About the review process
There are several ways to use Acrobat in a document review process. No matter which method you use, the workflow contains some core elements: the review initiator invites participants and makes the document available to them, reviewers comment, and the initiator gathers and works with those comments.
You can share any PDF document by email, on a network server, or on a website, and ask individuals to comment on it using Adobe Reader, Acrobat Standard, or Acrobat Pro. If you post the document or email it manually, you’ll need to keep track of returned comments and merge them on your own. If you’re requesting feedback from only one or two other people, this might be the most efficient way
for you to work. For most reviews, however, you can gather comments more effi-ciently using a managed review process. Additionally, in a shared review or live collaboration, reviewers can see and respond to each others’ comments.
When you initiate an email-based review in Acrobat, a wizard helps you send the PDF file as an email attachment, track responses, and manage the comments you receive. Anyone with Acrobat 6 or later can add comments to the PDF file.

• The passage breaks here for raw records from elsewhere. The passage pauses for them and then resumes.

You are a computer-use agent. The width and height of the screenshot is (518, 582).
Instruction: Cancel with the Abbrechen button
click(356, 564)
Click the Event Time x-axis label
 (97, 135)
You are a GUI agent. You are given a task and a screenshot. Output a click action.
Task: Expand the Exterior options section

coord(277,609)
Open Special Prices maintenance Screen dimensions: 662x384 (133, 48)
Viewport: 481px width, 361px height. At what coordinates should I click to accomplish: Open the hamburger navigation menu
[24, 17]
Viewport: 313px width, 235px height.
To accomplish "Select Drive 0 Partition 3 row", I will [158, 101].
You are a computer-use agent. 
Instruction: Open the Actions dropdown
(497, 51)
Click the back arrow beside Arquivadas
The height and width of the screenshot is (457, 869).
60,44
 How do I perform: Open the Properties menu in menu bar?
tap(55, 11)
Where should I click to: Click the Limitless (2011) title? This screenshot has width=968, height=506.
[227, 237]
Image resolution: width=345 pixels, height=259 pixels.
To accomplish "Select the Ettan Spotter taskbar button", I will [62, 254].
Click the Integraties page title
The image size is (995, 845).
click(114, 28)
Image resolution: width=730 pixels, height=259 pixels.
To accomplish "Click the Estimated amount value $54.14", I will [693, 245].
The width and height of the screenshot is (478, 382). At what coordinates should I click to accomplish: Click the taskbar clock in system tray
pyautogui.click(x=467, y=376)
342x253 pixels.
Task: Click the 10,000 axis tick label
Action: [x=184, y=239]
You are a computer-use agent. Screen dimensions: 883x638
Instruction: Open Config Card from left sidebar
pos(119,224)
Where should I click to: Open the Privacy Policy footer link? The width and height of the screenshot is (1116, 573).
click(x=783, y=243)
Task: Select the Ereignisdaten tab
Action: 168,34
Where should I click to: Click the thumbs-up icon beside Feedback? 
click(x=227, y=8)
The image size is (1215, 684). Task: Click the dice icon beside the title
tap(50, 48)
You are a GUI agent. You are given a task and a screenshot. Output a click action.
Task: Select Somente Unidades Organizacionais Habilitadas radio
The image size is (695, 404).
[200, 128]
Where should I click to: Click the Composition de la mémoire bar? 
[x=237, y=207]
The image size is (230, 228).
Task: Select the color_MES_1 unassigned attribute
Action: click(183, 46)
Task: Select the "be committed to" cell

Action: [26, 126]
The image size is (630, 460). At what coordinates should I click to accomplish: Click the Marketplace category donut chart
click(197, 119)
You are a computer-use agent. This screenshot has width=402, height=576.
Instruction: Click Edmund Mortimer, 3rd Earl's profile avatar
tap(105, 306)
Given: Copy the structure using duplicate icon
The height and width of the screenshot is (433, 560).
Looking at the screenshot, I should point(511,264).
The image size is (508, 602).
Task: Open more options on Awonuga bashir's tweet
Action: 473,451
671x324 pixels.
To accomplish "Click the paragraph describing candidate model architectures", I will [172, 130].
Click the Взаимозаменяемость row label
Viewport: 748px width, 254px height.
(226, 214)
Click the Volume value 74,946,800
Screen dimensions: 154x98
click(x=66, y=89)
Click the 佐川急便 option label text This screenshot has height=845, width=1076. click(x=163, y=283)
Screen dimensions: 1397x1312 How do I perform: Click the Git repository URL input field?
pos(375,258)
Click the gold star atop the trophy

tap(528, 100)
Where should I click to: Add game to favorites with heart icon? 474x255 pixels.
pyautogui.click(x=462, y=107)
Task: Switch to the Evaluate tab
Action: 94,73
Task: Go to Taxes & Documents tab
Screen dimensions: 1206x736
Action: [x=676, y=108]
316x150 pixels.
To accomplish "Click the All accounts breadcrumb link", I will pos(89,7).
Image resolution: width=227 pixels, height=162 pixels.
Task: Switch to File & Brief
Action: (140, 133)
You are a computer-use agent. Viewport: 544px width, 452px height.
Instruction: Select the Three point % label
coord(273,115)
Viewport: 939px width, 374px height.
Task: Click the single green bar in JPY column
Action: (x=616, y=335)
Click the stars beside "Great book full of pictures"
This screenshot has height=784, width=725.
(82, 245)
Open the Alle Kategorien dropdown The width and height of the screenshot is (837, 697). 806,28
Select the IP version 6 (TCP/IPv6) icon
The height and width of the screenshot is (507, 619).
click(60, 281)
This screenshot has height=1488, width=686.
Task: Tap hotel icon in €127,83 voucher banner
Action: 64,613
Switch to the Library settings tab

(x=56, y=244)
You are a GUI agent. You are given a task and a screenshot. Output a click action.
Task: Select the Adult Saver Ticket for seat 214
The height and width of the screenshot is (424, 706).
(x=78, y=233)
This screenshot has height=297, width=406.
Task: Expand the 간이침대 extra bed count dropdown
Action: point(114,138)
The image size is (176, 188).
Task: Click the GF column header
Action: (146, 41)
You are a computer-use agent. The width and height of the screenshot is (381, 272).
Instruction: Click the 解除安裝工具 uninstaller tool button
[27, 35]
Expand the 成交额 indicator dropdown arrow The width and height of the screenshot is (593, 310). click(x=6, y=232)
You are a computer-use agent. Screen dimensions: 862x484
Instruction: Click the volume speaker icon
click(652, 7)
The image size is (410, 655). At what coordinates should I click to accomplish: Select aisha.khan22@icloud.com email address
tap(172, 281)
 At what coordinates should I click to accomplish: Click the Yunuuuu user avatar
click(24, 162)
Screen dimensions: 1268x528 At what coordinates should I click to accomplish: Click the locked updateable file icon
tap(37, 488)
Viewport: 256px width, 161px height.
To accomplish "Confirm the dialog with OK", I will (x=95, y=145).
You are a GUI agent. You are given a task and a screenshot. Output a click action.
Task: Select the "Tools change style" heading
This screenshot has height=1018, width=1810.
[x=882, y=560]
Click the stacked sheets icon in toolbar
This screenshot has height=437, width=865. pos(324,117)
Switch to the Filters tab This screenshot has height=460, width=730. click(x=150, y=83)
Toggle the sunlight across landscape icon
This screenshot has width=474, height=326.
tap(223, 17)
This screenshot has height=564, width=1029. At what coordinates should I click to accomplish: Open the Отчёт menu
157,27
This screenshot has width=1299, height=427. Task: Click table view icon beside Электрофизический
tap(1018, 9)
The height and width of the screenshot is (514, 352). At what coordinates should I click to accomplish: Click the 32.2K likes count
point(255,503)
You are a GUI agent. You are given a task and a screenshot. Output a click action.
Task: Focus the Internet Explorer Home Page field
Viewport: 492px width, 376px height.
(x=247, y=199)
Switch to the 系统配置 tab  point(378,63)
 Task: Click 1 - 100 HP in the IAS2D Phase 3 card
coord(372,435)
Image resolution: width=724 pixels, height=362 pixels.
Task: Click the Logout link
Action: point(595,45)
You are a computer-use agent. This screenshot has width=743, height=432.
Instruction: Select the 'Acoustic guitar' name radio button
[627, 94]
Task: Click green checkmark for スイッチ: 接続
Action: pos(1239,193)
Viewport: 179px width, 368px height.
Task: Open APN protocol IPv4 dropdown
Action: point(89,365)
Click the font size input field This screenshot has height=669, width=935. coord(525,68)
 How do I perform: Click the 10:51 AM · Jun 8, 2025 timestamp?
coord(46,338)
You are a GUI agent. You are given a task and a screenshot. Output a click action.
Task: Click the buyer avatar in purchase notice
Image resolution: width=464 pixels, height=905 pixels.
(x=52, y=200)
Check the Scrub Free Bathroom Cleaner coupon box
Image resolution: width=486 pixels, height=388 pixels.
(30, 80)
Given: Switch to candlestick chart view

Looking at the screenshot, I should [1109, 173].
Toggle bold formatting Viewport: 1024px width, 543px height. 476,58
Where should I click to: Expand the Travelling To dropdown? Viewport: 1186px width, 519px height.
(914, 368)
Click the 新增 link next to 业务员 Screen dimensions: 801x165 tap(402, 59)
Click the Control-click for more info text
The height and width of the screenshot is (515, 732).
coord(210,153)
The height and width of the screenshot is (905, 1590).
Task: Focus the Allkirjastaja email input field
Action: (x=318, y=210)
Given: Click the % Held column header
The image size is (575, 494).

You
can also enable reviewers using Adobe Reader 7 and later to add comments.
When you initiate a shared review in Acrobat, a wizard helps you post the PDF file to a network folder, WebDAV folder, SharePoint workspace, or Acrobat.com, a free, secure web-based service. Through the wizard, you email invitations to reviewers, who then access the shared document, add comments, and read others’ comments using Acrobat or Reader. You can set a deadline for the review, after which no reviewers can publish additional comments.
Using Acrobat, you can also initiate live collaboration, through which you hold a virtual meeting specifically connected to a single document. You or other participants can simultaneously move the document on all participants’ screens at once, so that you are all literally on the same page.